As it turned out the broad component would see some similar changes in peak RF position and size across the entire array, while the tightly tuned component would see much more local changes. What I think is happening is that the tightly spatially tuned component is integrating over a small chunk of cortex, say 250 microns, while the other component is integrating over a larger area. That brings a little twist to the Ringach/Shapley LFP cortical integration story that I’d like to follow through.

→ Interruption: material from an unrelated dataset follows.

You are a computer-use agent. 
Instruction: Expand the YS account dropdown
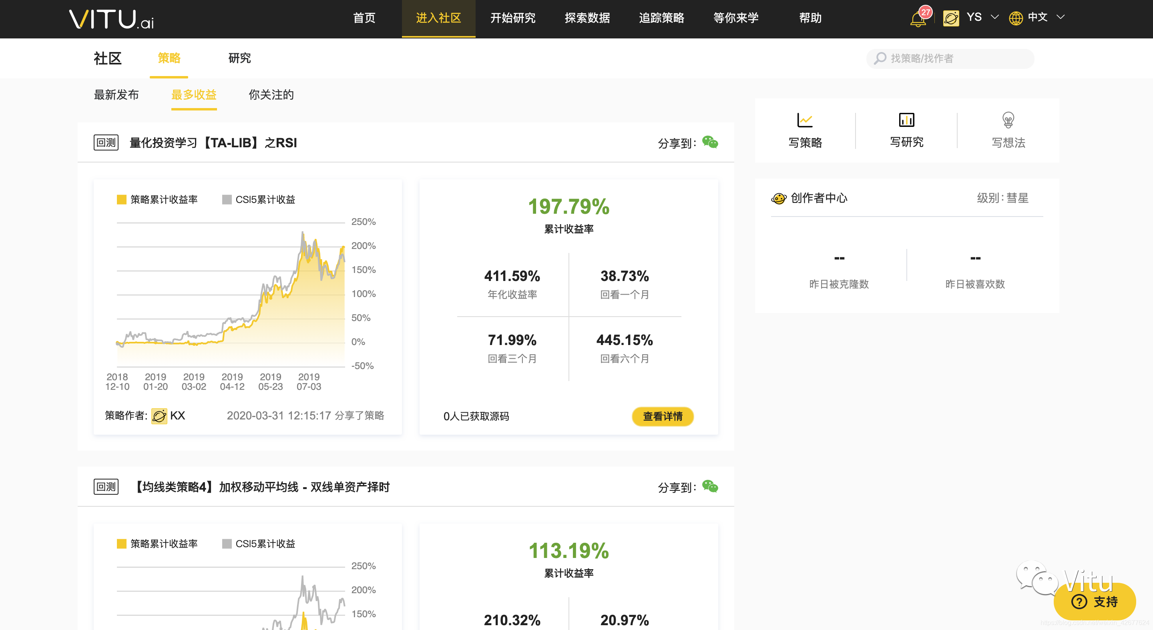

The next steps are pretty obvious:
- change the content of the adapting image to trigger change as strongly and rapidly as possible
- increase the adaptation period
- modify the mapping stimulus to map receptive fields as efficiently as possible, possibly using online infomax methods or cruder trial and error
- continue work on estimating a well-defined MUA to increase the number of effective electrodes I can work with
- change spike detection and tracking algorithms to account for nonstationary recordings
Thanks to everyone who went to see the poster, your feedback was invaluable.